Als blaue Stunde wird die Zeit der Dämmerung zwischen Sonnen­untergang und dem Einbruch der Nacht bezeichnet. Vor allem in Kombination mit künst­lichem Licht haben Fotografien, die während der „blauen Stunde“ aufgenommen wurden, oft einen besonderen Reiz. Im Gegen­satz zu Nacht­aufnahmen werden während der „blauen Stunde“ die Motive durch das bläuliche „Restlicht“ noch ausreichend ausgeleuchtet und wirken deshalb wesentlich plastischer. Um bei dem spärlichen Licht verwackelte Bilder zu vermeiden, ist es ratsam, ein Stativ zu verwenden und die Kamera per Selbst­auslöser auszulösen. Der Bild­stabilisator sollte abge­schaltet werden.
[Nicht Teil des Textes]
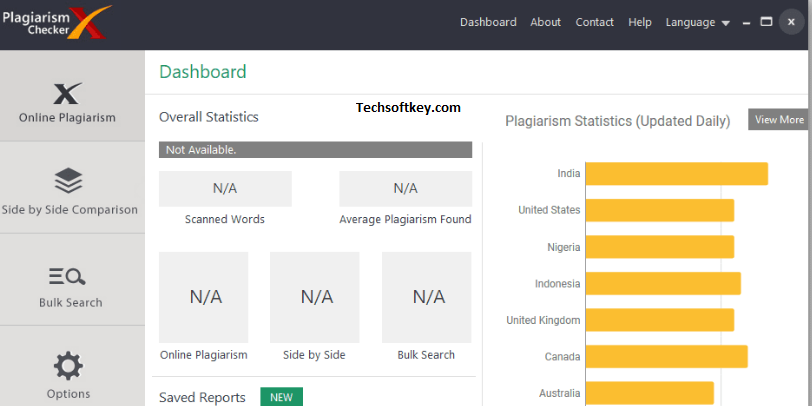The height and width of the screenshot is (406, 812).
Task: Click the Scanned Words N/A box
Action: 225,189
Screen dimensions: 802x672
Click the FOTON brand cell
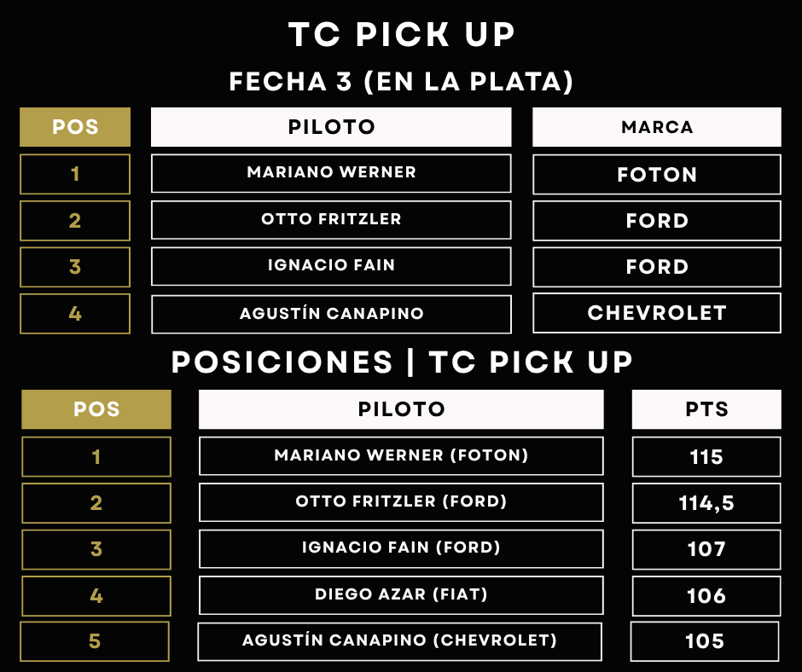tap(656, 175)
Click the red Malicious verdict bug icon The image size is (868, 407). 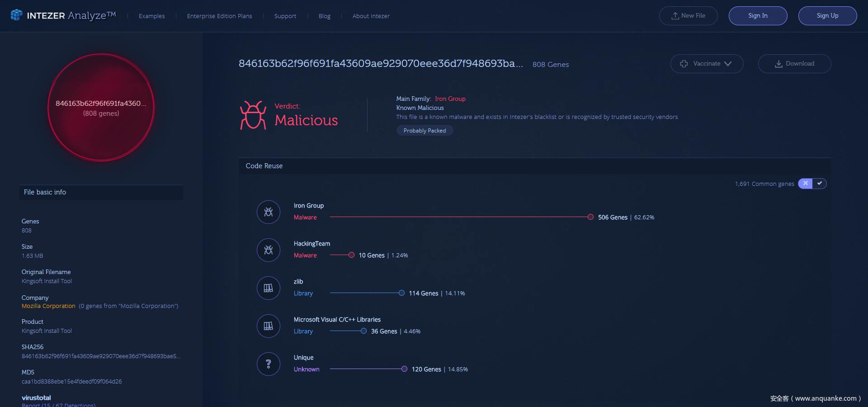pyautogui.click(x=253, y=115)
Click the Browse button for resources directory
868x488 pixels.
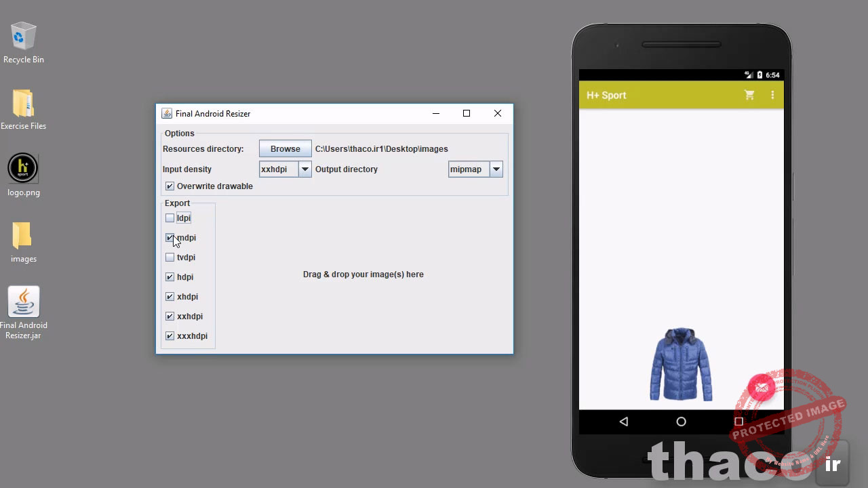(x=285, y=148)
Bei Stativ­aufnahmen kann mit einer nied­rigen Empfindlich­keits­einstellung (100 oder 200 Iso) fotografiert werden, das beugt störendem Bild­rauschen vor. Da die blaue Stunde in Mittel­europa nur etwa 30 bis 45 Minuten dauert, ist es ratsam, den optimalen Stand­ort für die Aufnahme vorher zu suchen.